Just in case people were wondering, those pics up there are actually of me. Oh no! I have revealed my face! Dun dun dun. The first pic is Jenny, Joe and me. The second is Joe, me, and Claudia. And the last one is Joe and me.

I decided to get rid of the bitch thing and the polls.. I thought they were kinda infantile. Yup, so that was my big change. And I'm still all excited, if you couldn't tell already. Cheap thrills. I have no life.

So today was spent lazing around the house. I slept till 1 (only cuz of daylight savings and seven days without sleeping in!). Around 3:00 I decided to start my hw. I finished the history, and couldn't do the math again. I'm gonna be SO screwed. I hafta go in after school sometime this week. I really don't want to. I just want math to end here. Now. No more. Math is bad. Bad, bad bad! I'm so afraid I'm not gonna pass this semester... I'm just barely holding onto my C in the class.

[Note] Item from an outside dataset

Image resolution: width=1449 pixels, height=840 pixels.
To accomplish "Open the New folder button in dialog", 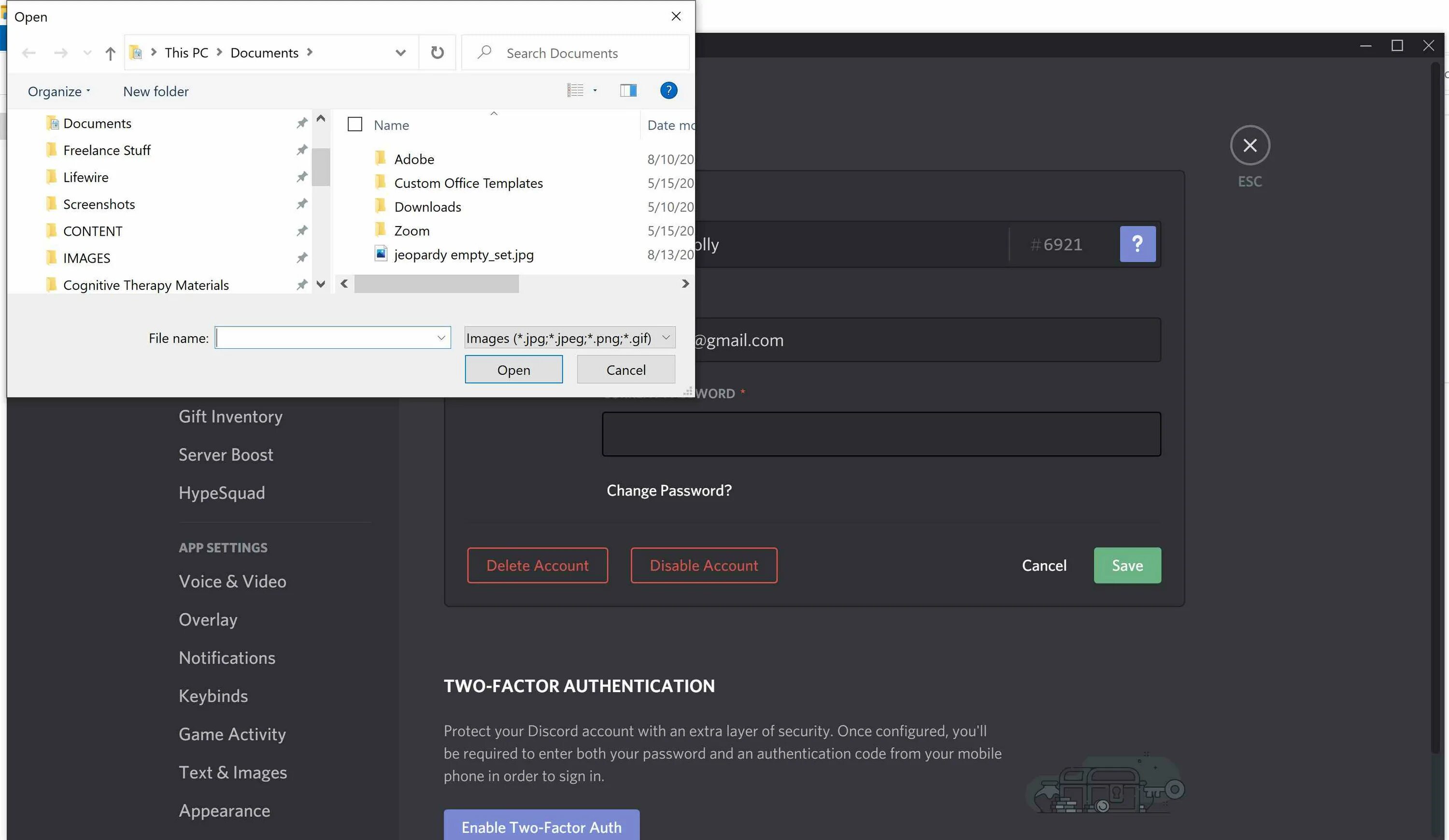I will tap(155, 91).
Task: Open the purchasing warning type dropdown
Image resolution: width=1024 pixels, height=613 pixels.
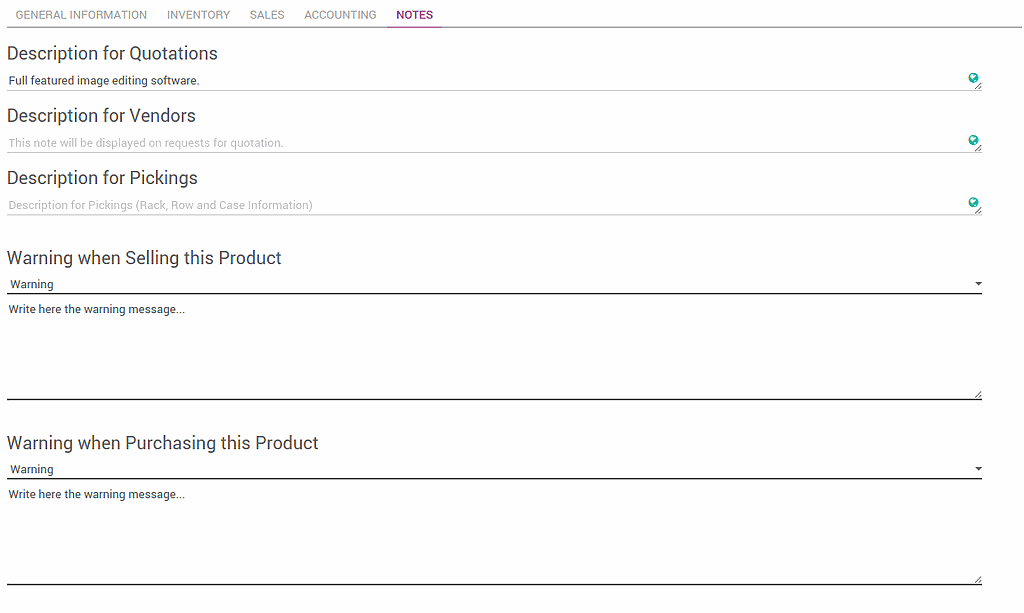Action: 494,469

I felt really icky today. Light-headed and stuff. I REALLY don't think this hasta do with my eating habits. I was light-headed AFTER I ate lunch. Grrrr. Plus, I felt shitty emotionally. I don't know why. I was thinking about what the NP said about maybe being depressed... maybe she was right and I'm just in a state of denial. I've always viewed myself as a happy person, even during my bad times. I can't go to school and be sad.. I've never been able to. Even when I was totally upset about Stacha, I went to school and pretended everything was ok. Maybe it's a defense mechanism cuz I like to hide the fact that I really am depressed. Maybe that NP didn't know what the fuck she was talking about and I'm letting it get to me. Who knows?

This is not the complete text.